L’insatisfaction professionnelle du personnel enseignant

La période d’insertion professionnelle est critique et caractérisée par un choc de réalité (Martineau et al., 2014), une obligation de faire face à une réalité désenchantée (Cattonar, 2008) amenant le novice en enseignement à prendre conscience de tous les défis qui définissent sa nouvelle profession (Mukamurera, 2011). En début de carrière, l’origine de plusieurs défis vécus par le personnel enseignant vient des difficultés à se représenter les problèmes, à les définir et à agir en conséquence (Pelletier et Marzouk, 2018). Pour certains, cette expérience peut entraîner un sentiment d’incompétence, de l’inconfort psychologique (Rojo et Minier, 2015) et une solitude professionnelle (Jeffrey, 2011). D’autres se sentent dans le doute, l’instabilité et la discontinuité, ce qui fait en sorte que les capacités d’adaptation et la polyvalence professionnelle sont mises à rude épreuve (Pelletier et Marzouk, 2018). Les difficultés rencontrées, le manque de ressources et d’accompagnement contribuent au fait que le personnel enseignant ne retire plus de satisfaction en lien avec son travail (Jeffrey, 2011), en plus d’avoir des répercussions sur le sentiment de bien-être chez les novices en enseignement (Devos, 2016).

Le mal-être du personnel enseignant

Plusieurs auteures et auteurs parlent d’un mal-être se manifestant par de l’anxiété, un stress difficile à surmonter et de l’isolement causé par un manque de soutien (Goyette et Martineau, 2018). D’autres soulignent l’importance d’apprendre à mieux gérer ses émotions pour prévenir le décrochage (Pelletier et Marzouk, 2018; Martin et al., 2004), les aspects émotionnels ayant un effet sur la motivation, l’engagement et le bien-être au travail (Daigle et al, 2021; Martin et al., 2004; Pelletier et Marzouk, 2018). Le sentiment d’efficacité qui alimente celui de bien-être des gens (Devos, 2016) prend notamment sa source dans le fait de vivre des succès, de recevoir des encouragements et d’être en mesure de minimiser les effets du stress sur son état physique et émotionnel (Desmeules, 2016). Les études montrent également que le mentorat et l’accompagnement des novices en enseignement peuvent contribuer à créer un environnement d’apprentissage positif dans lequel on peut prendre des risques et développer son sentiment de compétence (Daigle et al., 2021; Gagnon et al., 2021; Kutsyuruba et al., 2019). Ainsi, l’accompagnement pédagogique et le soutien émotionnel (Morales-Perlaza, 2020) représentent des conditions favorisant le bien-être des novices en enseignement (Pelletier et Marzouk, 2018). Comme la profession enseignante est relationnelle, il est peu surprenant de constater que la collaboration et la création de relations positives avec des collègues et les élèves contribuent grandement au bien-être du personnel enseignant (Gray et al., 2017). La réussite des élèves et la relation avec eux sont parmi les facteurs les plus importants du bien-être au travail du personnel enseignant (Gratton et Chiasson, 2014).

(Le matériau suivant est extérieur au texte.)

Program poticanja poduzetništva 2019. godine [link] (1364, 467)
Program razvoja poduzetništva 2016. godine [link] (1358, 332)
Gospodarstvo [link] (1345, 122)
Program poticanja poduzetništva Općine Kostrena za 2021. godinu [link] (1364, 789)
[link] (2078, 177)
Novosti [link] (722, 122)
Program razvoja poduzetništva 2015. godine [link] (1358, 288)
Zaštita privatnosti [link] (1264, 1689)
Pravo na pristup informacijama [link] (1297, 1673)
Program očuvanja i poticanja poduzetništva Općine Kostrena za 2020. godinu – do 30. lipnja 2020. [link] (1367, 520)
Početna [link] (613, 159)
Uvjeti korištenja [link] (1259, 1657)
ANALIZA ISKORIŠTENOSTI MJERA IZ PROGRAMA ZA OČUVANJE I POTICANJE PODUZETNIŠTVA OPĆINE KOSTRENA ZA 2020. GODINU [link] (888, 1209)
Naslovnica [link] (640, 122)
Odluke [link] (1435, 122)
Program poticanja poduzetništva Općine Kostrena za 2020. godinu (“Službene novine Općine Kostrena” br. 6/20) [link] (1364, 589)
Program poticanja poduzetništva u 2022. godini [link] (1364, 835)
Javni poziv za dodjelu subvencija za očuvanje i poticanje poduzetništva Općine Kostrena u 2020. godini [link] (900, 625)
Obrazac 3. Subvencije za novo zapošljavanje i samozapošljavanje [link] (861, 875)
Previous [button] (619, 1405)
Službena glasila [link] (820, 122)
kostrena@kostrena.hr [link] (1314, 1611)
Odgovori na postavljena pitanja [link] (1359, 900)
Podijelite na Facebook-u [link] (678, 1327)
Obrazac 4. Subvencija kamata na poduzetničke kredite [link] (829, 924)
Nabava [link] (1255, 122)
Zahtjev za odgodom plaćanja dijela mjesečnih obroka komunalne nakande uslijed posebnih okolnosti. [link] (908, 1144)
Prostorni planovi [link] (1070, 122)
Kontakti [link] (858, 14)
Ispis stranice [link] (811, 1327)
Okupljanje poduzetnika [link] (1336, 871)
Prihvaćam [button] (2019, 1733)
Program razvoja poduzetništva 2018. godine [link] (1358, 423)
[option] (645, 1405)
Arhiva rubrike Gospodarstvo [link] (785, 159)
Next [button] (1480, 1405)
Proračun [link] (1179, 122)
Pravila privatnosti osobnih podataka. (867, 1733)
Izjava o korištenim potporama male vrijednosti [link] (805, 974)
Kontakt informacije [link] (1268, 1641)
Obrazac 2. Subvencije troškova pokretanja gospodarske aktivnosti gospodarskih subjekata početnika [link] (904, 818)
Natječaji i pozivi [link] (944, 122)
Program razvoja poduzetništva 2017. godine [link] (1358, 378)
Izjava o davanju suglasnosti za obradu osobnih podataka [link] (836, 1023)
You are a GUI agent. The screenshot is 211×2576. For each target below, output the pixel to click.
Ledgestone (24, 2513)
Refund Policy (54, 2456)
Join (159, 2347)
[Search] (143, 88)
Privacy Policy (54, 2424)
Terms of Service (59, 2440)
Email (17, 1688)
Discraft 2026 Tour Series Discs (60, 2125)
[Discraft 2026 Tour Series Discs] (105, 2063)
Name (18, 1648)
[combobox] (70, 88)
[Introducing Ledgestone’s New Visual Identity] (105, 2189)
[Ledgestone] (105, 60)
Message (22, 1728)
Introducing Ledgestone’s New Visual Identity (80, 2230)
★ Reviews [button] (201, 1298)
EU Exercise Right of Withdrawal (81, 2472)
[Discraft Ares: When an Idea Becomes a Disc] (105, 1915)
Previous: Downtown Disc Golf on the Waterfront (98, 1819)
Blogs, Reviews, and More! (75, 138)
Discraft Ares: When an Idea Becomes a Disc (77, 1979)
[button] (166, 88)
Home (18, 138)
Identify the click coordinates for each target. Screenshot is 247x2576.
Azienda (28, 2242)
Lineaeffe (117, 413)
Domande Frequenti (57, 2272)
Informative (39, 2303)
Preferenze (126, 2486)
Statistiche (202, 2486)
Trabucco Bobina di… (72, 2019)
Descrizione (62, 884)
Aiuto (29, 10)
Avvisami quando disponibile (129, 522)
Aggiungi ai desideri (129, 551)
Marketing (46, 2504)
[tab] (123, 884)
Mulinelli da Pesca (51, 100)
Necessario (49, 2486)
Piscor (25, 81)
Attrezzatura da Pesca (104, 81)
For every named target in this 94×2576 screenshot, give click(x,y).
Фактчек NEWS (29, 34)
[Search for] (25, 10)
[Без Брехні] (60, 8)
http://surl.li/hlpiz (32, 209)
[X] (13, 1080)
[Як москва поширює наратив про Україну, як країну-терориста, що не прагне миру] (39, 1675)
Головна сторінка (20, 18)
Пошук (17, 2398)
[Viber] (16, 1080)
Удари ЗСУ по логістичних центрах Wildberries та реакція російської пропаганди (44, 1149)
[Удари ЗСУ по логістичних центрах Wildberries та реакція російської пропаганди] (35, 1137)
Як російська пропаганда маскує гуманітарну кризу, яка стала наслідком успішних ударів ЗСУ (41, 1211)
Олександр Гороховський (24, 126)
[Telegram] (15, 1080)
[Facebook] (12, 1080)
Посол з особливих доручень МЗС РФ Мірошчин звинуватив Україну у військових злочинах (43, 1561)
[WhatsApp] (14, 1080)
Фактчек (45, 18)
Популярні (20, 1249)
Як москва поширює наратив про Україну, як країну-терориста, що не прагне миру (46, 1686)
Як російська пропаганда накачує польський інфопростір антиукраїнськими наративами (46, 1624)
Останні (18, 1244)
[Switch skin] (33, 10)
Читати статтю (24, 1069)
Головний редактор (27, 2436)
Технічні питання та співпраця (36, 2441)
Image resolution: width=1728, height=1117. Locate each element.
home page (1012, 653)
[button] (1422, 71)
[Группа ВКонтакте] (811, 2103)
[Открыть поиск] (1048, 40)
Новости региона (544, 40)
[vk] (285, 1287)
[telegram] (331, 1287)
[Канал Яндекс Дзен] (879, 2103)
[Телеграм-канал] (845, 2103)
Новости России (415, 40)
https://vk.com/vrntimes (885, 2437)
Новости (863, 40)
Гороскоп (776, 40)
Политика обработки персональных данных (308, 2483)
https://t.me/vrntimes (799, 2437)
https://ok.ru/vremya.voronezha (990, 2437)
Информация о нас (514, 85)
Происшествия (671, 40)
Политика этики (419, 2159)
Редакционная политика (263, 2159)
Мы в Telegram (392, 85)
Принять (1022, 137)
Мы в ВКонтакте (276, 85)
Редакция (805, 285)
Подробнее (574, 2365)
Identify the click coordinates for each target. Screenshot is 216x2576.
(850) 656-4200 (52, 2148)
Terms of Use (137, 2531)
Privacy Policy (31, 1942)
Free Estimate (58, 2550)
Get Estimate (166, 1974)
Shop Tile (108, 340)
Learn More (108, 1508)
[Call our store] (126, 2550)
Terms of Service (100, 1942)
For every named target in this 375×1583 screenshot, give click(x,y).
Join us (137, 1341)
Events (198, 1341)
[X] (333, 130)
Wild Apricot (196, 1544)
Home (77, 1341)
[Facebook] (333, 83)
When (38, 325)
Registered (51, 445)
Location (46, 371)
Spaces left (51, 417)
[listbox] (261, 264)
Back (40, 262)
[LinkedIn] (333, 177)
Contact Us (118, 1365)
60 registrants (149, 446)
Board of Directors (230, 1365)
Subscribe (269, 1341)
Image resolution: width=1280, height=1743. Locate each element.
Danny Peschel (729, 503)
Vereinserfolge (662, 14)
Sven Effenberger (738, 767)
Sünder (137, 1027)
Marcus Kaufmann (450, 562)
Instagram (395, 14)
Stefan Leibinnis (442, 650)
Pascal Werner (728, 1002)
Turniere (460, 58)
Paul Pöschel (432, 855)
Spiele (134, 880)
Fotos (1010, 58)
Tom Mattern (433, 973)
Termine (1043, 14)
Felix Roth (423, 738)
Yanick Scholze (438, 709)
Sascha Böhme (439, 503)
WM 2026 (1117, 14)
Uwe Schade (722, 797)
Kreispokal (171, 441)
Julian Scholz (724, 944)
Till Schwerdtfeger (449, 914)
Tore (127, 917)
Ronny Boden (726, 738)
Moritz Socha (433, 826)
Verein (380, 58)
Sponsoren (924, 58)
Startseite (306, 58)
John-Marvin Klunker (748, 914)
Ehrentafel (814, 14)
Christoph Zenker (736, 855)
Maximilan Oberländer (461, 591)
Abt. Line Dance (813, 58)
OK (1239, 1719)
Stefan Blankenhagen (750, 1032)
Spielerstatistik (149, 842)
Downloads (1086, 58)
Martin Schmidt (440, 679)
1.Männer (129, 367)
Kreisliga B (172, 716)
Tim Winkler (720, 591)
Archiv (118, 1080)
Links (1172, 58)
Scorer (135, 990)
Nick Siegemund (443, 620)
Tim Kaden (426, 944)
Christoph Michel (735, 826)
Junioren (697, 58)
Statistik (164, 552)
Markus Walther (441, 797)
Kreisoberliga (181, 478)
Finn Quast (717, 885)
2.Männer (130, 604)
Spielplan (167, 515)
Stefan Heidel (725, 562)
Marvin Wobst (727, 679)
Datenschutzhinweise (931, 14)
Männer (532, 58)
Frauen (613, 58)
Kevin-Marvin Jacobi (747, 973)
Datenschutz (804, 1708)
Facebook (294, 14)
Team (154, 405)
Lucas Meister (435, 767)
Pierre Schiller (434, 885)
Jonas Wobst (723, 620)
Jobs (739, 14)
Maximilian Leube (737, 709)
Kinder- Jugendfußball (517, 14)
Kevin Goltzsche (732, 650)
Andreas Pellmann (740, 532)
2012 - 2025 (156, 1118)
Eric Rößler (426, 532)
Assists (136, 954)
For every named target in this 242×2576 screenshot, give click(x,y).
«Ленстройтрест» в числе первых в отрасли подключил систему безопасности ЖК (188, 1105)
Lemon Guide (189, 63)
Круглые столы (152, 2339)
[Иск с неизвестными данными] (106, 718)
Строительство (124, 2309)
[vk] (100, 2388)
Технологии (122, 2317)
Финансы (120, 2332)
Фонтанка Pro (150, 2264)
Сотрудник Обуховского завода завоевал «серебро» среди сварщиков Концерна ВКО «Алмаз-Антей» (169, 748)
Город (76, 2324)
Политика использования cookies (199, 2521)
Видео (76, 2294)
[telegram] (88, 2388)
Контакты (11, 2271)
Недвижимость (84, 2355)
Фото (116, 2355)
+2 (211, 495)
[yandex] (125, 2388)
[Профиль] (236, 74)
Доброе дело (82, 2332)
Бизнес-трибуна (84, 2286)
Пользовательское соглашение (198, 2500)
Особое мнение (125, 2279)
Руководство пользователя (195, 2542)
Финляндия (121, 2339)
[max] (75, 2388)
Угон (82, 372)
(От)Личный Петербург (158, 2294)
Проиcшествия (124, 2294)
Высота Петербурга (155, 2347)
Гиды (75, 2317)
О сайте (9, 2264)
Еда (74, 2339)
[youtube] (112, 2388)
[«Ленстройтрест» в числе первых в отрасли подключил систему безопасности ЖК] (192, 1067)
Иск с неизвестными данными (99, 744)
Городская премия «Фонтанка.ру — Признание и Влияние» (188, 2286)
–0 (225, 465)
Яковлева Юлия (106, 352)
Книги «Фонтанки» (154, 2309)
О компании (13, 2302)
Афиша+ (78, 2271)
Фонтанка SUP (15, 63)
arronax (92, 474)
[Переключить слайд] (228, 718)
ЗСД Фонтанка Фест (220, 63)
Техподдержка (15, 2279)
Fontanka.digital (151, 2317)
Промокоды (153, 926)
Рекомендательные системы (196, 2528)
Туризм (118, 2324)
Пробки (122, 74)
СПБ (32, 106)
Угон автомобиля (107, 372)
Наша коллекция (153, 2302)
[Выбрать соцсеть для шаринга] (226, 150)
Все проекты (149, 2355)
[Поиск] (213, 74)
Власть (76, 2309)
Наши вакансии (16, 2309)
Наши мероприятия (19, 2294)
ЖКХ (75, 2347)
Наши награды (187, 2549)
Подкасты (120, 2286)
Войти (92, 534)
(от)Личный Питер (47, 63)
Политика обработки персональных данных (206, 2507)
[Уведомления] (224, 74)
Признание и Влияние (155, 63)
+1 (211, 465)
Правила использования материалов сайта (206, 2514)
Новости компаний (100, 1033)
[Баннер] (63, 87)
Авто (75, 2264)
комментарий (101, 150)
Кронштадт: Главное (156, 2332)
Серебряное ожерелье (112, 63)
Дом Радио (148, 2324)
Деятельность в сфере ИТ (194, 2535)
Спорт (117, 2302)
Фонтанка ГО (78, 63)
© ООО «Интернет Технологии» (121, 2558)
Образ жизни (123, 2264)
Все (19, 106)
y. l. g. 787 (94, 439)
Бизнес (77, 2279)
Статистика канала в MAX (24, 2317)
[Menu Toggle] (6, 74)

À la lumière des éléments théoriques proposés ci-dessus, on peut conclure que le décrochage du personnel enseignant provient d’une décision réfléchie à la suite de plusieurs expériences difficiles conduisant la personne concernée à devenir démotivée, à se désengager et à développer une perception négative d’elle-même et de sa profession (Kamanzi et al., 2017).

Objectif de recherche

C’est dans cet esprit que, pour mieux comprendre le vécu (p. ex. : expérience vécue, défis rencontrés, perceptions de la situation) du personnel enseignant en contexte francophone minoritaire songeant à quitter la profession ou l’ayant abandonnée, cet article vise à comprendre et à décrire les raisons énoncées par les personnes participantes pour expliquer le décrochage professionnel, élément perçu comme aggravant la pénurie du personnel enseignant.

méthodologie

Le présent article expose les résultats de la première phase d’une recherche qualitative (Cohen et al., 2018) et narrative (Beaudry et Miller, 2016). Le choix de cette approche méthodologique est lié au fait que celle-ci permet de recueillir le vécu des personnes participant à l’étude (Connelly et Clandinin, 2006). Ce type de méthodologie permet en effet de décrire et de comprendre les expériences vécues des personnes participantes à travers leur récit et leur description d’une expérience, d’un phénomène ou d’une situation (Beaudry et Miller, 2016). C’est donc en étroite collaboration avec des personnes enseignantes canadiennes que ce projet vise à mieux comprendre la perspective des gens qui songent à décrocher de la profession ou qui l’ont déjà quittée.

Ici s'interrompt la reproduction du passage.